TASK TO COMPLETE » Search the data below for "will"; list each line that holds it.

DATA SUPPLIED »
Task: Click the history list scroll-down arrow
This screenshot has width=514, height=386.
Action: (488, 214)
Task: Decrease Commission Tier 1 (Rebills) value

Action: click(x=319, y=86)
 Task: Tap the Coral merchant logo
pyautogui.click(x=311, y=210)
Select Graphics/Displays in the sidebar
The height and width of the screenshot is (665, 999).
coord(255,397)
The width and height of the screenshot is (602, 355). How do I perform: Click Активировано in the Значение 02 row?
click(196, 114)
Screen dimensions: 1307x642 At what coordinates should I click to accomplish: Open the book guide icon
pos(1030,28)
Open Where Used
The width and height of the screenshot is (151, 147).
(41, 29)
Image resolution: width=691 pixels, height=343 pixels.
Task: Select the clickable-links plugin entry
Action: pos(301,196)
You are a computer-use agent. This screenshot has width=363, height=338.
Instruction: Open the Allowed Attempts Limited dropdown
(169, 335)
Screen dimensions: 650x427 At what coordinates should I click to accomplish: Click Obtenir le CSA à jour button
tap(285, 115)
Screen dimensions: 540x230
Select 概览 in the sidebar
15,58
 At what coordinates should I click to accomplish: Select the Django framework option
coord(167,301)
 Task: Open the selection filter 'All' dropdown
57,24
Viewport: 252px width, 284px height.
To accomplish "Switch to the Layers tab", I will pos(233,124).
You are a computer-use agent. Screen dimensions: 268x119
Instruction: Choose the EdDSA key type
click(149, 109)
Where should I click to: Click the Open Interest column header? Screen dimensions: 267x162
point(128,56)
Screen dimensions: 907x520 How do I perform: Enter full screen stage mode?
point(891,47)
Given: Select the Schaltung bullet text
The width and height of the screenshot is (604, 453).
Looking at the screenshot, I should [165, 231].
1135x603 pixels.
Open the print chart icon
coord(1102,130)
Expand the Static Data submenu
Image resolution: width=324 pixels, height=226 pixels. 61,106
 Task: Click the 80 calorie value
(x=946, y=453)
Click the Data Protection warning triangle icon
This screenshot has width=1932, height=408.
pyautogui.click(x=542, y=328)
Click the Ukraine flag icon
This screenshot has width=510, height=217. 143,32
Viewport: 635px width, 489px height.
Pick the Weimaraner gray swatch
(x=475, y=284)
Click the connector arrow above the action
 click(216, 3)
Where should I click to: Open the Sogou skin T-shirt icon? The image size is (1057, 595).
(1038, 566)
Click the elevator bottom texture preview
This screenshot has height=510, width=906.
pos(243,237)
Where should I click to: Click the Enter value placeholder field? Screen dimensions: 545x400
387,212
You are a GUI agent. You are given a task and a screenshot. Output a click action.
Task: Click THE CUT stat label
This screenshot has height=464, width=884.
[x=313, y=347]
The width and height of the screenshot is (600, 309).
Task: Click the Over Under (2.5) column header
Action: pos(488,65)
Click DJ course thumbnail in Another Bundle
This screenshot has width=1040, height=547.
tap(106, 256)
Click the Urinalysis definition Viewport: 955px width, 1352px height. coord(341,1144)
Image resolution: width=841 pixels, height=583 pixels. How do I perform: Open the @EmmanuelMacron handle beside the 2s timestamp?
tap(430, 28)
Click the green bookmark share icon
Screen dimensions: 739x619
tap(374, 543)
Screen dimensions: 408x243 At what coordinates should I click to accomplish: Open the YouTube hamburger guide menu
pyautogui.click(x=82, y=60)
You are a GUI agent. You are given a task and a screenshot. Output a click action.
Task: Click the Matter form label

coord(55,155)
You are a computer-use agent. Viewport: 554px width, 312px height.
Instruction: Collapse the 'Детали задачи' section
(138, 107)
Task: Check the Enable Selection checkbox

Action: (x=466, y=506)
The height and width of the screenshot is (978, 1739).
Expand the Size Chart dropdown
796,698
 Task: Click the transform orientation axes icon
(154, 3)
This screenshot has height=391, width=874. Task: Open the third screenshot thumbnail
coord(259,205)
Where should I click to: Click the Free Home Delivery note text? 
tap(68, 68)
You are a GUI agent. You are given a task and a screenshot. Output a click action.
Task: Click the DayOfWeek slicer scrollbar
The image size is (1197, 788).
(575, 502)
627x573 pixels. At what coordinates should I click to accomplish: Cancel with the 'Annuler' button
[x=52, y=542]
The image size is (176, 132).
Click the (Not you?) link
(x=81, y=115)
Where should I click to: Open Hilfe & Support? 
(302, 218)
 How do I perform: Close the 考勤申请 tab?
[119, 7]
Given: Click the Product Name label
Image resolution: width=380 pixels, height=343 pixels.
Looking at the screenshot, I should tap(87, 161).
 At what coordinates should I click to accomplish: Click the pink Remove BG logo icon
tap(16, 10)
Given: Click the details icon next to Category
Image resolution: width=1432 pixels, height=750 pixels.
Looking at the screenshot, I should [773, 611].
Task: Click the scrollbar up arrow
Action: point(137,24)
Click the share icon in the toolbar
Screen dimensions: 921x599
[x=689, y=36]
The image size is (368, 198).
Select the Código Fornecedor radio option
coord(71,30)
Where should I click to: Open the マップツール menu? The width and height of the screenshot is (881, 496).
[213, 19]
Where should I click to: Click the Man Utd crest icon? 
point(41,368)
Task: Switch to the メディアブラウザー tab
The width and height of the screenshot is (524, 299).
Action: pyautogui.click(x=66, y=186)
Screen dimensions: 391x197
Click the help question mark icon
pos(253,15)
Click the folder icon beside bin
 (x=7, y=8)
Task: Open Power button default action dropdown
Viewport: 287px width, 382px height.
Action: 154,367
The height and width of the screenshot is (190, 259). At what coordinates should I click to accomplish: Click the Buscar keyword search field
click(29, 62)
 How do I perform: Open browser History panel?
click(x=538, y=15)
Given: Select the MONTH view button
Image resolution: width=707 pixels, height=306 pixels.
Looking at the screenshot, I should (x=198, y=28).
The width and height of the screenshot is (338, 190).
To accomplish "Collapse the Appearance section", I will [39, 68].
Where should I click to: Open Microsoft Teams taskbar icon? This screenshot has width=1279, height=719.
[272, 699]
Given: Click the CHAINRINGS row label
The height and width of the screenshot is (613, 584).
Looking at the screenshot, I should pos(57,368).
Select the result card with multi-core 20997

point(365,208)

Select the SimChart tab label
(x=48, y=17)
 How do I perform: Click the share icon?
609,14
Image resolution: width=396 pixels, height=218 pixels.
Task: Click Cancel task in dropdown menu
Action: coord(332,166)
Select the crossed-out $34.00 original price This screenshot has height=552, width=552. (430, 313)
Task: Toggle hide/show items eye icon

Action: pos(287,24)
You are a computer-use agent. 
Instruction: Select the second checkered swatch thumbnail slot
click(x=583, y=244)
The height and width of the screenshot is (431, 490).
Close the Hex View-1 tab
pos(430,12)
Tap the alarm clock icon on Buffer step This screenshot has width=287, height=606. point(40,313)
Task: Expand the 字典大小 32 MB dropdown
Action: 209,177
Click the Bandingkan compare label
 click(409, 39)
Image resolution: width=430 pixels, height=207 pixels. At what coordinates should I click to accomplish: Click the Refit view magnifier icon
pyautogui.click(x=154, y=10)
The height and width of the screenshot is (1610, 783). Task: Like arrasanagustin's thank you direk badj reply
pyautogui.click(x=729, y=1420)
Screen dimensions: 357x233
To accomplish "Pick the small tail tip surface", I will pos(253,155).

RESPONSE TO THIS EXERCISE »
To accomplish "Switch to the Layers tab", I will pos(233,124).
To accomplish "Collapse the Appearance section", I will [39, 68].
To accomplish "Pick the small tail tip surface", I will pos(253,155).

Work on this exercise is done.